O pesquisador Julio Franchini elenca três estágios fundamentais do plantio direto numa propriedade. O primeiro, de implantação, é o mais crítico e dura, em média, cinco anos. ‘‘É nessa fase que o agricultor, sem paciência, acaba abandonando a prática’’, aponta.
  A fase de consolidação do sistema se dá entre o quinto e o décimo ano, sendo que os primeiros resultados positivos surgem a partir do quinto ano de cultivo na palha. ‘‘Já no terceiro estágio, de maturidade do sistema, a produção é sempre 20% maior na média dos anos’’, calcula Franchini.
  Segundo ele, a cada cinco anos plantando em sistema de plantio direto o agricultor ganha uma safra em relação ao convencional. ‘‘Ele produz sem risco econômico nenhum’’, assinala o pesquisador, que encara o plantio direto como um investimento, uma poupança para o produtor. ‘‘É sinônimo de sustentabilidade. Em condições favoráveis produz bem por um custo menor. Em anos ruins a perda é bastante inferior ao plantio convencional’’, assegura.
  A poupança, explica Franchini, não é financeira e sim nutricional. ‘‘O plantio direto garante uma reserva de carbono e, conseqüentemente, de nutrientes no solo, responsáveis diretos pela boa produtividade da lavoura’’, conclui. (M.G.)

#### [Excertos dos registros]
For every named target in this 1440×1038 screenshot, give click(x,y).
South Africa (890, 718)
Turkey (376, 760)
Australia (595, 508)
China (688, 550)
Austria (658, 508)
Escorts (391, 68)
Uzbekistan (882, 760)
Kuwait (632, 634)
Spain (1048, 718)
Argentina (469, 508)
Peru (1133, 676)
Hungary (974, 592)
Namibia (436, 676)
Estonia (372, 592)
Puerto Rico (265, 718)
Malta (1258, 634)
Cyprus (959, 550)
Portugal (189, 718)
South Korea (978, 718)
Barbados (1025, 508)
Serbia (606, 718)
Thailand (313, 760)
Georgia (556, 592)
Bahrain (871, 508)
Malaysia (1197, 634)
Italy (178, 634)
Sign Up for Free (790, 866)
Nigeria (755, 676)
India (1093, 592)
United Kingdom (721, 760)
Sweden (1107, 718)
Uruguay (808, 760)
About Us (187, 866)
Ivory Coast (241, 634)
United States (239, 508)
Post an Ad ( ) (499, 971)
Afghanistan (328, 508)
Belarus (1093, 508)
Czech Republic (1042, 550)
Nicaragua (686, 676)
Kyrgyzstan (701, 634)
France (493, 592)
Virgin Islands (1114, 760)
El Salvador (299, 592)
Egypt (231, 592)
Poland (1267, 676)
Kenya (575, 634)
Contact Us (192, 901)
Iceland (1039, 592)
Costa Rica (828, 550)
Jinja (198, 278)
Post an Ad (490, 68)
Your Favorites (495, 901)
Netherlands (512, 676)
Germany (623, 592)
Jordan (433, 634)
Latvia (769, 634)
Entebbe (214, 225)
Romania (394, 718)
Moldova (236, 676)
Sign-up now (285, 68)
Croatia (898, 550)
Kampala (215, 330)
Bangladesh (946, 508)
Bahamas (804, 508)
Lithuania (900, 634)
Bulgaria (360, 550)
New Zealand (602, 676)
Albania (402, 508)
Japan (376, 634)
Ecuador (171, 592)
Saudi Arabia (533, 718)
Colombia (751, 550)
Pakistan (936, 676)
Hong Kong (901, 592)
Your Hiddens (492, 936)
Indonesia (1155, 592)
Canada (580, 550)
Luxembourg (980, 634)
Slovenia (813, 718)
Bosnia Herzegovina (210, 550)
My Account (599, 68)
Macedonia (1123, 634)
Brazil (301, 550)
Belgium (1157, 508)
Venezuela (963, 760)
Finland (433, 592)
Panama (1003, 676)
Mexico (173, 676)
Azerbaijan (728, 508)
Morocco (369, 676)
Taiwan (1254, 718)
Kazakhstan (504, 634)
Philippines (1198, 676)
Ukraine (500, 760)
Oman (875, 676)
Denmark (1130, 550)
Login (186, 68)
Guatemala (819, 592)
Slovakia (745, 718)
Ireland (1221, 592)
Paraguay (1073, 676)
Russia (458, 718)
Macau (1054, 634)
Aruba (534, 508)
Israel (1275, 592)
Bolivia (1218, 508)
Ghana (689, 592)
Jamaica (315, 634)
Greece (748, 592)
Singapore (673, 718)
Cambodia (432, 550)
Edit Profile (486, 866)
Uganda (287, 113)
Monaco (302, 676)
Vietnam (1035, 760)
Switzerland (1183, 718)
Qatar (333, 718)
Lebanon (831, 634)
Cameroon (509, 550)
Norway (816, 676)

#### [Enunciado da tarefa]
Segundo o trecho selecionado, quanto tempo dura, em média, o estágio de implantação do plantio direto?

#### [Resposta da tarefa]
Cinco anos, em média.